Here is some good news amid the general gloom: Scientists at the Salk Institute in La Jolla say they have cured a cell.
In a paper in the journal Nature, the Salk team reports it has fixed a defective gene in cells taken from patients with Fanconi anemia, a disease that can cause bone-marrow failure, leukemia and other cancers.
Their breakthrough is a big step toward showing that stem cells and gene therapy can cure genetic disease in humans.
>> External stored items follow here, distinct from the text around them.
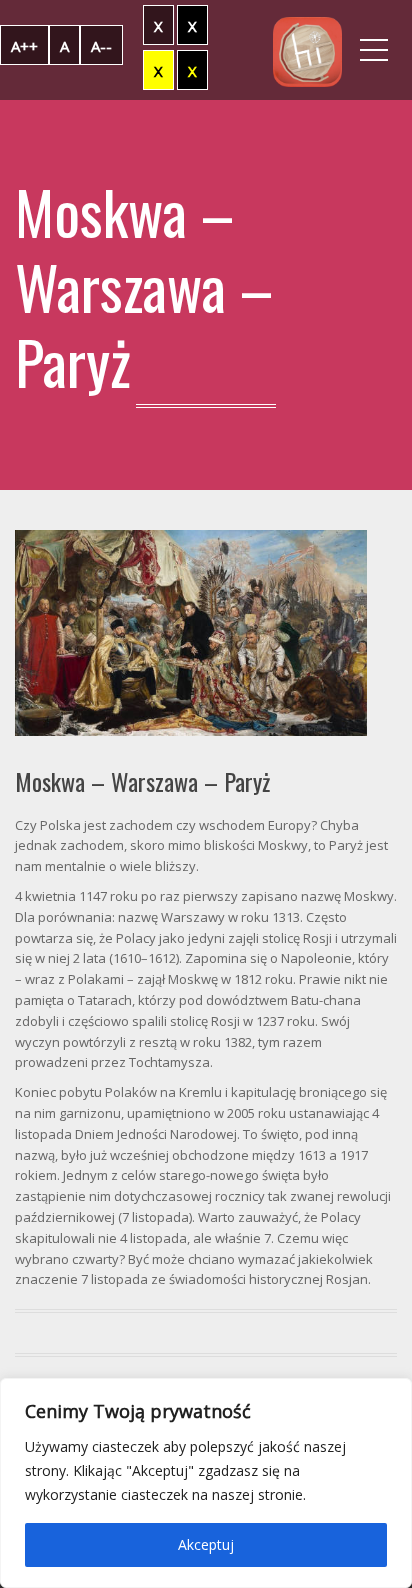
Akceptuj (206, 1544)
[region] (206, 1483)
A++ (24, 46)
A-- (101, 46)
"We haven't cured a human being, but we have cured a cell," Salk Institute professor Juan-Carlos Izpisúa Belmonte told the San Diego Union-Tribune. "In theory, we could transplant it into a human and cure the disease."
The researchers took hair and skin cells from patients with Fanconi anemia, corrected the defect, then reprogrammed the cells into stem cells in the lab. They said the new cells were indistinguishable from human embryonic stem cells or stem cells from healthy donors.
The next step is the big one: to show that the new and improved cells can be transplanted back into the patient and replicate themselves to cure the disease without causing any more problems. One big worry is that the new cells will themselves create cancerous tumors.
The researchers have received a $6.6 million grant from California's stem cell institute to continue their work, which has been under way for about two years.
Scientific journals are filled with reports of major breakthroughs that never seem to make it out of the lab and into the clinic, and there is no way of knowing if this one will be any different.
But here is hoping that Belmonte and his colleagues in San Diego will be able to take the next step. That would be great not only for people suffering from Fanconi anemia but for all manner of patients who might benefit from this kind of advanced genetic therapy.